Great Basin Bristlecone Pine
Pinus longaeva · Pinaceae
- Form
- Tree
- Height
- 15–40 ft
- Sun
- Full Sun
- Water
- Very Low
- Habitat
- Subalpine
🌿 California native
Quick facts
- Habitat: Subalpine limestone ridges and cold high slopes above the Eastern Sierra
- Form / size: Slow-growing, twisted conifer, 15–40 ft
- Sun: Full sun · Water: Very low
- The claim to fame: among the oldest living trees on Earth
Description
A tough, slow, weather-carved pine of the highest dry mountains, often with strip-barked trunks, dense short needles in bundles of five, and a sculptural, half-dead / half-living silhouette that can look ancient even from a distance. On exposed ridges it becomes gnarled and bonsai-like; in slightly milder sites it can stand taller. The whole tree reads as endurance.
Wildlife & pollinators
Wind-pollinated. Seeds feed birds and small mammals; old bristlecone stands create rare high-elevation structure and shelter.
Habitat & range
High, dry, windy Subalpine slopes and dolomitic or limestone ridges of the White Mountains and nearby Great Basin ranges east of the Sierra. It is a tree of extremes: cold winters, thin soils, fierce sun, and very little competition.
In the garden
More of a specialist collector or restoration tree than a normal landscape plant. Needs full sun, perfect drainage, cold winters, and patience measured in decades.
Propagation
From seed. Germination is possible, but growth is famously slow. Best for serious native-conifer growers.
Where to see it near you
- iNaturalist — observed across California (map)

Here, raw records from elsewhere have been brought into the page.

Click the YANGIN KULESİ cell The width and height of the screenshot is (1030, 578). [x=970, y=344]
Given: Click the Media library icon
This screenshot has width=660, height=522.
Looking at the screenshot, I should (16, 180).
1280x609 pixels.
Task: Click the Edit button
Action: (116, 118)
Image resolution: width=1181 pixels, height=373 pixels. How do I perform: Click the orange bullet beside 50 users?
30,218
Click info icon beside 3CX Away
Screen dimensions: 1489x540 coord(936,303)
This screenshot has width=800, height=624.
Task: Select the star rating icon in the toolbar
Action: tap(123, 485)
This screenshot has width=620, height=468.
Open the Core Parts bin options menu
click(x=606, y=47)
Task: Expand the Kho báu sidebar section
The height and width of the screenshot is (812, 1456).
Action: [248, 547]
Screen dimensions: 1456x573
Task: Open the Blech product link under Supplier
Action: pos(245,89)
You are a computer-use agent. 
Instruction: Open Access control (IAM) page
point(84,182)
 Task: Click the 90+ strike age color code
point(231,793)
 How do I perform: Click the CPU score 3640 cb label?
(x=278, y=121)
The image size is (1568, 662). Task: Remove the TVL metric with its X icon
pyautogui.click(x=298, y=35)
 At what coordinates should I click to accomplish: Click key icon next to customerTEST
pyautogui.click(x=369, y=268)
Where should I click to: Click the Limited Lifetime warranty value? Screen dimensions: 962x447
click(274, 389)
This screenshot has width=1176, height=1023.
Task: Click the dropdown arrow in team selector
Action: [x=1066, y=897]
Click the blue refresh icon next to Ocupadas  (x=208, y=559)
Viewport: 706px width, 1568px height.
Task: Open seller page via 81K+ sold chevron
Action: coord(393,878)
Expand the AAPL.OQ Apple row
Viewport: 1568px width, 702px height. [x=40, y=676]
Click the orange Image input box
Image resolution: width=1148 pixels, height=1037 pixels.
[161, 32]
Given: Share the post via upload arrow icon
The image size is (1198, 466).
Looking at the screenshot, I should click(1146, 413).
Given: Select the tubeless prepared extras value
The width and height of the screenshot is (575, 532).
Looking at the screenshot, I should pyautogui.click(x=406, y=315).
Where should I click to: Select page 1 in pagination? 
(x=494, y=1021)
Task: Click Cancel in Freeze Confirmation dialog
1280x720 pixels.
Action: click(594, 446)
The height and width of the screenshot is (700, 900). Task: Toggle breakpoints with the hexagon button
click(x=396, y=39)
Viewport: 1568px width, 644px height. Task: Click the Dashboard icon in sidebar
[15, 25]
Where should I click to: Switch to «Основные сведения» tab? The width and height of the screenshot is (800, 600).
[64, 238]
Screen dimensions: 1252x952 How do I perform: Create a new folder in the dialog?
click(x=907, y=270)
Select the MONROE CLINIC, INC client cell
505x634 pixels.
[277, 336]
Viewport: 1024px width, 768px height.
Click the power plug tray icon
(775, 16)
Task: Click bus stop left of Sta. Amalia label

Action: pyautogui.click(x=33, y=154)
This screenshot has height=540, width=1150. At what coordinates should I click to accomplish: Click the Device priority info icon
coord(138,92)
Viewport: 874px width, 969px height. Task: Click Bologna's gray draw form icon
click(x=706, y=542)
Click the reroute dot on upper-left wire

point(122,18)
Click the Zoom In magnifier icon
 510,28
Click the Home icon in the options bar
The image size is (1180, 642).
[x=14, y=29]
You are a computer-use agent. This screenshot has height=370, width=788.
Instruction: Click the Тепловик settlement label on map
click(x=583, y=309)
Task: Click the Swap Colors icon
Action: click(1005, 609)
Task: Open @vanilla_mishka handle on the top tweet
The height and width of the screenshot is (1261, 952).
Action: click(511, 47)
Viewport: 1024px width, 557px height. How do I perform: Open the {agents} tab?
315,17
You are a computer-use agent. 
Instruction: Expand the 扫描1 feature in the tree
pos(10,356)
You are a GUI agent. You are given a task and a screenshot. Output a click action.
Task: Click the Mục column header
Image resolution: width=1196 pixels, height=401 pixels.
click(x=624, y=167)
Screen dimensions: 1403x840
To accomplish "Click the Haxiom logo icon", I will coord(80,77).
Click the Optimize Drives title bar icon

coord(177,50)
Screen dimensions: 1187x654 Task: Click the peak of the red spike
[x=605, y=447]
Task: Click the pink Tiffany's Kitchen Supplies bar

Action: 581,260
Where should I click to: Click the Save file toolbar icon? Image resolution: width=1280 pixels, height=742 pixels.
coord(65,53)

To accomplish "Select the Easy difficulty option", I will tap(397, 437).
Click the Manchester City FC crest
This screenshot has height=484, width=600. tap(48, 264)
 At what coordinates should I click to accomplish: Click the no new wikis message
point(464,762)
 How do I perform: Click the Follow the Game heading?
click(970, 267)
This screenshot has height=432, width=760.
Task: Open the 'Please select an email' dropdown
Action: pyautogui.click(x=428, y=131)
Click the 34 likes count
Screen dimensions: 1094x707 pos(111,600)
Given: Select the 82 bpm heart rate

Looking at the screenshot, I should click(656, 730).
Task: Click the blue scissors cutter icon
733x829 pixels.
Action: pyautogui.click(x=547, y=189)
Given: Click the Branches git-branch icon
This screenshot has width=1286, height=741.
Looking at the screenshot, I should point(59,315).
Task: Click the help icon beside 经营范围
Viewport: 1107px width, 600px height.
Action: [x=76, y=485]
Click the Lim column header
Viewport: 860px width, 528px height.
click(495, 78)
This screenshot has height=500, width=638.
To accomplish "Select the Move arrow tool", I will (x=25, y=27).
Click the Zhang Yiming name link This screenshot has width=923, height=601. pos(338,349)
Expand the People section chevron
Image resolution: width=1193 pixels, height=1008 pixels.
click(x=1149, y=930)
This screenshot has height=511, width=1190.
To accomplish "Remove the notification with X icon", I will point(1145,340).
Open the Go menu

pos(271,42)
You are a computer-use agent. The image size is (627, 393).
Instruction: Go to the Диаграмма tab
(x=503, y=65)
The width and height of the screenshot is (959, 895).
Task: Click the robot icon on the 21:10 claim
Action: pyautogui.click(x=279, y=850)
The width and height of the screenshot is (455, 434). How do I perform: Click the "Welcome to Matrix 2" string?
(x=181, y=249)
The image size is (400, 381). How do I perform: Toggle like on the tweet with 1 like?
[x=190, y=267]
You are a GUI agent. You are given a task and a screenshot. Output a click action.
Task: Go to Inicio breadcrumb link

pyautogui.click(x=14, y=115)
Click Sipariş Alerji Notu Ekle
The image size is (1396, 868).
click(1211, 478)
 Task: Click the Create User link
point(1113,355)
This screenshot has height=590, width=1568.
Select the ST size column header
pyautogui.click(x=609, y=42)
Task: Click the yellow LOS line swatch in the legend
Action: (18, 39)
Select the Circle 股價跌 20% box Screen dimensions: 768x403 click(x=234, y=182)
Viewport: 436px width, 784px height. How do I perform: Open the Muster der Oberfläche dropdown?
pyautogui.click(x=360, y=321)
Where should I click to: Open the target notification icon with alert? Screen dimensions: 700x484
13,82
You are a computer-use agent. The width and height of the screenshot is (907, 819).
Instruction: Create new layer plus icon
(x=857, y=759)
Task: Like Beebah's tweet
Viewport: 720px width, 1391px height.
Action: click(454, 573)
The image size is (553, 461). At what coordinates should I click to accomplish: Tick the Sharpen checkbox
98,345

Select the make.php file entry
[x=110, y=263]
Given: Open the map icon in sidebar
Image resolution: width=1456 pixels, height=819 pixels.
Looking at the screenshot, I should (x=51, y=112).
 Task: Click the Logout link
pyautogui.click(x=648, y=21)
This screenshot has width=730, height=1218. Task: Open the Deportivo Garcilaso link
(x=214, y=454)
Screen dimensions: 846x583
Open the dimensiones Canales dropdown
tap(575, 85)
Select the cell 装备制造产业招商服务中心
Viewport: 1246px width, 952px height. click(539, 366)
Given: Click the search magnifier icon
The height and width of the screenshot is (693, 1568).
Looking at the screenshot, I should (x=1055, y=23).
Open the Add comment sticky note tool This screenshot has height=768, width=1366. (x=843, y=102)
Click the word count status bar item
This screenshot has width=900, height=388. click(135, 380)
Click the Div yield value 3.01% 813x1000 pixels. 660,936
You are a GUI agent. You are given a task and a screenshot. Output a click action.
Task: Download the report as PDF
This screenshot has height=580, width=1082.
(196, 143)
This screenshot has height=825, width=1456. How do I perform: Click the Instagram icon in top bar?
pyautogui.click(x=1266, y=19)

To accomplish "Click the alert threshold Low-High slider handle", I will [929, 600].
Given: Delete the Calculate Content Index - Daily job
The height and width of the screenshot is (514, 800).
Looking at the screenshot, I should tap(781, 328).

- Best known from the high country east of the Eastern Sierra, especially the White Mountains.
Sources
Commonly confused with
Foxtail Pine 🌿 Pinus balfouriana also a five-needle high mountain pine, but foxtail has denser, fox-tail-like branch tips and does not usually show the same extreme ancient strip-bark character.
Whitebark Pine 🌿 Pinus albicaulis another subalpine five-needle pine, but generally less twisted-looking and tied more to Sierra high country than the White Mountains.